The bulk of Mr. Casimiro’s remaining legal challenges involve vagueness concerns
for several of the community custody conditions. A provision is unconstitutionally vague
if either a reasonable person would not understand what conduct is prohibited or if it lacks
ascertainable standards that prevent arbitrary enforcement. Bahl, 164 Wn.2d at 752-53.
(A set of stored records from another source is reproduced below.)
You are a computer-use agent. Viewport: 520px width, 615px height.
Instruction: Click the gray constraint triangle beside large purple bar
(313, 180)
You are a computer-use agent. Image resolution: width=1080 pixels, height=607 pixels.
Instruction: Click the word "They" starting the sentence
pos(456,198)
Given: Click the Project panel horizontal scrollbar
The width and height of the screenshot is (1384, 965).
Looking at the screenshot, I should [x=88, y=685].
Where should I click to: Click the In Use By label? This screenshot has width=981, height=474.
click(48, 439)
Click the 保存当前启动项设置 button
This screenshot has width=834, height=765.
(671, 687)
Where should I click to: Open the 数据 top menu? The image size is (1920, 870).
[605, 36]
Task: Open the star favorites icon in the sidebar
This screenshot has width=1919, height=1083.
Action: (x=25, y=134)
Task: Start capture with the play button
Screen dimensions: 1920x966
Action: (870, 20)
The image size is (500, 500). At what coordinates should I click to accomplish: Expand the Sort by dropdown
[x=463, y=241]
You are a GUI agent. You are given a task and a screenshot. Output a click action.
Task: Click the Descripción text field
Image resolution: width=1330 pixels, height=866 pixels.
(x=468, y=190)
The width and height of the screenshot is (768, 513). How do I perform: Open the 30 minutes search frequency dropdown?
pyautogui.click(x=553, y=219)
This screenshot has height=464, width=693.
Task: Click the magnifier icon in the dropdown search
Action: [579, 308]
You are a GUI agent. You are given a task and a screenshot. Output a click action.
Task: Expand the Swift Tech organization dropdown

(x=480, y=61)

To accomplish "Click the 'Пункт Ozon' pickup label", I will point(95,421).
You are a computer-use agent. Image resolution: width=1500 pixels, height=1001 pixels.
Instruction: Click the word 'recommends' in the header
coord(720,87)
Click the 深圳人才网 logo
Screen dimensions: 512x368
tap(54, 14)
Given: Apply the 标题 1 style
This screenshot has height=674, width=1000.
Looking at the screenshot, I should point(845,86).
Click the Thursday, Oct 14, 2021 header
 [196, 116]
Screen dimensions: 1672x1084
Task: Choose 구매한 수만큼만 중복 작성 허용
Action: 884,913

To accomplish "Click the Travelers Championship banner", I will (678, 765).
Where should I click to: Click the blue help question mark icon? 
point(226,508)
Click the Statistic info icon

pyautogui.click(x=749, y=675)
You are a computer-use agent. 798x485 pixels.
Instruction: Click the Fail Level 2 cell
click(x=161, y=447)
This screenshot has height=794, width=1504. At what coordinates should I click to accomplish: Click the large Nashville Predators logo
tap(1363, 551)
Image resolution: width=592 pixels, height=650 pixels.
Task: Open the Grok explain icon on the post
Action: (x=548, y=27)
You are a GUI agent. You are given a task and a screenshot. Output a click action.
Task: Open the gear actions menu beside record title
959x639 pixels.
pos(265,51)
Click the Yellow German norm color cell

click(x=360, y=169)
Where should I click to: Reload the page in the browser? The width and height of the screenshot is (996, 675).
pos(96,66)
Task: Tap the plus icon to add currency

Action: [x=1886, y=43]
The parties agree that condition 19, limiting Mr. Casimiro from frequenting places
that cater to children, is invalid. We recently discussed this condition in State v. Johnson,
4 Wn. App. 2d 352, 421 P.3d 969 (2018). We remand for the court to reconsider this
condition in light of Johnson.
Mr. Casimiro challenges conditions 20 and 21 that prohibit him from possessing
sexually explicit material and frequenting X-rated movies or adult book stores. These
conditions are valid. State v. Nguyen, 191 Wn.2d 671, 679-81, 425 P.3d 847 (2018).
The next challenge is to condition 13, a provision that prohibits Mr. Casimiro from
owning or possessing dangerous weapons such as hunting knives or a bow and arrow.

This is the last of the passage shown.